__Exercise description__: Could you transcribe the whole listing, keeping every line exactly the same?

__Records for this exercise__:
---------------
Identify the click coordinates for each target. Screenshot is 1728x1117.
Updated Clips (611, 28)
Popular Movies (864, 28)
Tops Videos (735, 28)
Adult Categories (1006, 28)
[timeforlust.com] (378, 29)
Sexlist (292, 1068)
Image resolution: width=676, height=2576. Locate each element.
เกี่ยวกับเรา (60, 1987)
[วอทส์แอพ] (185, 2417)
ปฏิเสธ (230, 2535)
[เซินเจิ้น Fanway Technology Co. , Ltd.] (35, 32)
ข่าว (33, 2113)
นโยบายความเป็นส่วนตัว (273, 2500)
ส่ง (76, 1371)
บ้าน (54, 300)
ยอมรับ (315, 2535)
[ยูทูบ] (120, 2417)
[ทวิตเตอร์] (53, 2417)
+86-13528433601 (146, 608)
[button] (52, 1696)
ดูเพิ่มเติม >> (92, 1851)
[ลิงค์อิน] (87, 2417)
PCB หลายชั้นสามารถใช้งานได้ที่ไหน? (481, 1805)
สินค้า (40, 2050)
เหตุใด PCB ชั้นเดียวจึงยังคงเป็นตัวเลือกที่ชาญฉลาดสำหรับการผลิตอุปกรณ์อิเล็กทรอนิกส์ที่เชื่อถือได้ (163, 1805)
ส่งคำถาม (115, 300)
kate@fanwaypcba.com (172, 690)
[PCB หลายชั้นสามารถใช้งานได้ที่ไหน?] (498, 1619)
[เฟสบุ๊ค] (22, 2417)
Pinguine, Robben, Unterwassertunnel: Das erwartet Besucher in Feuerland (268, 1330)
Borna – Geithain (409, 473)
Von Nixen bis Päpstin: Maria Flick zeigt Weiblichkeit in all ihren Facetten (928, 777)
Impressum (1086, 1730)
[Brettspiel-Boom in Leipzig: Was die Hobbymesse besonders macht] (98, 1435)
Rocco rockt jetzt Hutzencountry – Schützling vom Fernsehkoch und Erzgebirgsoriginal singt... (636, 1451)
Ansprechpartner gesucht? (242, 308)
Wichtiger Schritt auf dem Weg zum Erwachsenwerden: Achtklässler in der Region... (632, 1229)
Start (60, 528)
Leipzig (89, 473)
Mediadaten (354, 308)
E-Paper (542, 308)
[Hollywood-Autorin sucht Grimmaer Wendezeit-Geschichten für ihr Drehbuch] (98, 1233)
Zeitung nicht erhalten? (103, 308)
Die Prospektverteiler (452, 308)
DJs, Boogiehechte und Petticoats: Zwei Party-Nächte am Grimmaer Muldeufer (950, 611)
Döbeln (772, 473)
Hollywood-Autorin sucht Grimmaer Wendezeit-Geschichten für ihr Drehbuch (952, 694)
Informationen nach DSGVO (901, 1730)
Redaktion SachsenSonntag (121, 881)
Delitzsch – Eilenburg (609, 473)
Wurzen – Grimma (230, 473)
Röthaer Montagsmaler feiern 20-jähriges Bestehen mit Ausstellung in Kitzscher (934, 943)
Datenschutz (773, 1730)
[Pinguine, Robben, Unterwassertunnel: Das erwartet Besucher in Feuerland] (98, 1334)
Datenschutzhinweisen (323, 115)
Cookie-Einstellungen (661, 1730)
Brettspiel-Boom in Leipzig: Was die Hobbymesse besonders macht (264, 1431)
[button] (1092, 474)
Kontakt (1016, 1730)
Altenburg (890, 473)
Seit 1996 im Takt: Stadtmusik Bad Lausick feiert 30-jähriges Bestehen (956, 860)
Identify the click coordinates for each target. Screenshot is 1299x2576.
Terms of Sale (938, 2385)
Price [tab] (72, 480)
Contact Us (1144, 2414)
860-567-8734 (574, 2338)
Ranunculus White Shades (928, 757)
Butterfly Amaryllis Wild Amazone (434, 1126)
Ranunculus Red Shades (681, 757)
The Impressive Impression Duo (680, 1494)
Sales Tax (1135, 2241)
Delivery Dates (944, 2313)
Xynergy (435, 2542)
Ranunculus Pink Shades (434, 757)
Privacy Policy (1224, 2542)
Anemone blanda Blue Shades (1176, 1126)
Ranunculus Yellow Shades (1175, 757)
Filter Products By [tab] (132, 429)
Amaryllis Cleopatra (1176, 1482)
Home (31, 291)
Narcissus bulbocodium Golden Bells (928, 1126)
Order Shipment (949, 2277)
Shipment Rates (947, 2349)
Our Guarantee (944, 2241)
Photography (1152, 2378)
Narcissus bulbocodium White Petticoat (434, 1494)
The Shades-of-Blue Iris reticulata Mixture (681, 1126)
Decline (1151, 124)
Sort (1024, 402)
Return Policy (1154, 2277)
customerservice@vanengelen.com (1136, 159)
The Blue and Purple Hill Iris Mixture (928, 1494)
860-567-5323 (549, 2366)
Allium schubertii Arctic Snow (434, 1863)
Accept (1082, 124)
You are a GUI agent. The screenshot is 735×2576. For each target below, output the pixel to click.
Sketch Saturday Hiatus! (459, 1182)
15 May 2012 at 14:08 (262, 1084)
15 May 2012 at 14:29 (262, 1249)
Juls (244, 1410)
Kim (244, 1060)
---------------
__Result for this task__:
Identify the click coordinates for each target. Screenshot is 1728x1117.
Updated Clips (611, 28)
Popular Movies (864, 28)
Tops Videos (735, 28)
Adult Categories (1006, 28)
[timeforlust.com] (378, 29)
Sexlist (292, 1068)
Image resolution: width=676, height=2576. Locate each element.
เกี่ยวกับเรา (60, 1987)
[วอทส์แอพ] (185, 2417)
ปฏิเสธ (230, 2535)
[เซินเจิ้น Fanway Technology Co. , Ltd.] (35, 32)
ข่าว (33, 2113)
นโยบายความเป็นส่วนตัว (273, 2500)
ส่ง (76, 1371)
บ้าน (54, 300)
ยอมรับ (315, 2535)
[ยูทูบ] (120, 2417)
[ทวิตเตอร์] (53, 2417)
+86-13528433601 (146, 608)
[button] (52, 1696)
ดูเพิ่มเติม >> (92, 1851)
[ลิงค์อิน] (87, 2417)
PCB หลายชั้นสามารถใช้งานได้ที่ไหน? (481, 1805)
สินค้า (40, 2050)
เหตุใด PCB ชั้นเดียวจึงยังคงเป็นตัวเลือกที่ชาญฉลาดสำหรับการผลิตอุปกรณ์อิเล็กทรอนิกส์ที่เชื่อถือได้ (163, 1805)
ส่งคำถาม (115, 300)
kate@fanwaypcba.com (172, 690)
[PCB หลายชั้นสามารถใช้งานได้ที่ไหน?] (498, 1619)
[เฟสบุ๊ค] (22, 2417)
Pinguine, Robben, Unterwassertunnel: Das erwartet Besucher in Feuerland (268, 1330)
Borna – Geithain (409, 473)
Von Nixen bis Päpstin: Maria Flick zeigt Weiblichkeit in all ihren Facetten (928, 777)
Impressum (1086, 1730)
[Brettspiel-Boom in Leipzig: Was die Hobbymesse besonders macht] (98, 1435)
Rocco rockt jetzt Hutzencountry – Schützling vom Fernsehkoch und Erzgebirgsoriginal singt... (636, 1451)
Ansprechpartner gesucht? (242, 308)
Wichtiger Schritt auf dem Weg zum Erwachsenwerden: Achtklässler in der Region... (632, 1229)
Start (60, 528)
Leipzig (89, 473)
Mediadaten (354, 308)
E-Paper (542, 308)
[Hollywood-Autorin sucht Grimmaer Wendezeit-Geschichten für ihr Drehbuch] (98, 1233)
Zeitung nicht erhalten? (103, 308)
Die Prospektverteiler (452, 308)
DJs, Boogiehechte und Petticoats: Zwei Party-Nächte am Grimmaer Muldeufer (950, 611)
Döbeln (772, 473)
Hollywood-Autorin sucht Grimmaer Wendezeit-Geschichten für ihr Drehbuch (952, 694)
Informationen nach DSGVO (901, 1730)
Redaktion SachsenSonntag (121, 881)
Delitzsch – Eilenburg (609, 473)
Wurzen – Grimma (230, 473)
Röthaer Montagsmaler feiern 20-jähriges Bestehen mit Ausstellung in Kitzscher (934, 943)
Datenschutz (773, 1730)
[Pinguine, Robben, Unterwassertunnel: Das erwartet Besucher in Feuerland] (98, 1334)
Datenschutzhinweisen (323, 115)
Cookie-Einstellungen (661, 1730)
Brettspiel-Boom in Leipzig: Was die Hobbymesse besonders macht (264, 1431)
[button] (1092, 474)
Kontakt (1016, 1730)
Altenburg (890, 473)
Seit 1996 im Takt: Stadtmusik Bad Lausick feiert 30-jähriges Bestehen (956, 860)
Identify the click coordinates for each target. Screenshot is 1299x2576.
Terms of Sale (938, 2385)
Price [tab] (72, 480)
Contact Us (1144, 2414)
860-567-8734 (574, 2338)
Ranunculus White Shades (928, 757)
Butterfly Amaryllis Wild Amazone (434, 1126)
Ranunculus Red Shades (681, 757)
The Impressive Impression Duo (680, 1494)
Sales Tax (1135, 2241)
Delivery Dates (944, 2313)
Xynergy (435, 2542)
Ranunculus Pink Shades (434, 757)
Privacy Policy (1224, 2542)
Anemone blanda Blue Shades (1176, 1126)
Ranunculus Yellow Shades (1175, 757)
Filter Products By [tab] (132, 429)
Amaryllis Cleopatra (1176, 1482)
Home (31, 291)
Narcissus bulbocodium Golden Bells (928, 1126)
Order Shipment (949, 2277)
Shipment Rates (947, 2349)
Our Guarantee (944, 2241)
Photography (1152, 2378)
Narcissus bulbocodium White Petticoat (434, 1494)
The Shades-of-Blue Iris reticulata Mixture (681, 1126)
Decline (1151, 124)
Sort (1024, 402)
Return Policy (1154, 2277)
customerservice@vanengelen.com (1136, 159)
The Blue and Purple Hill Iris Mixture (928, 1494)
860-567-5323 (549, 2366)
Allium schubertii Arctic Snow (434, 1863)
Accept (1082, 124)
You are a GUI agent. The screenshot is 735×2576. For each target below, output the pixel to click.
Sketch Saturday Hiatus! (459, 1182)
15 May 2012 at 14:08 (262, 1084)
15 May 2012 at 14:29 (262, 1249)
Juls (244, 1410)
Kim (244, 1060)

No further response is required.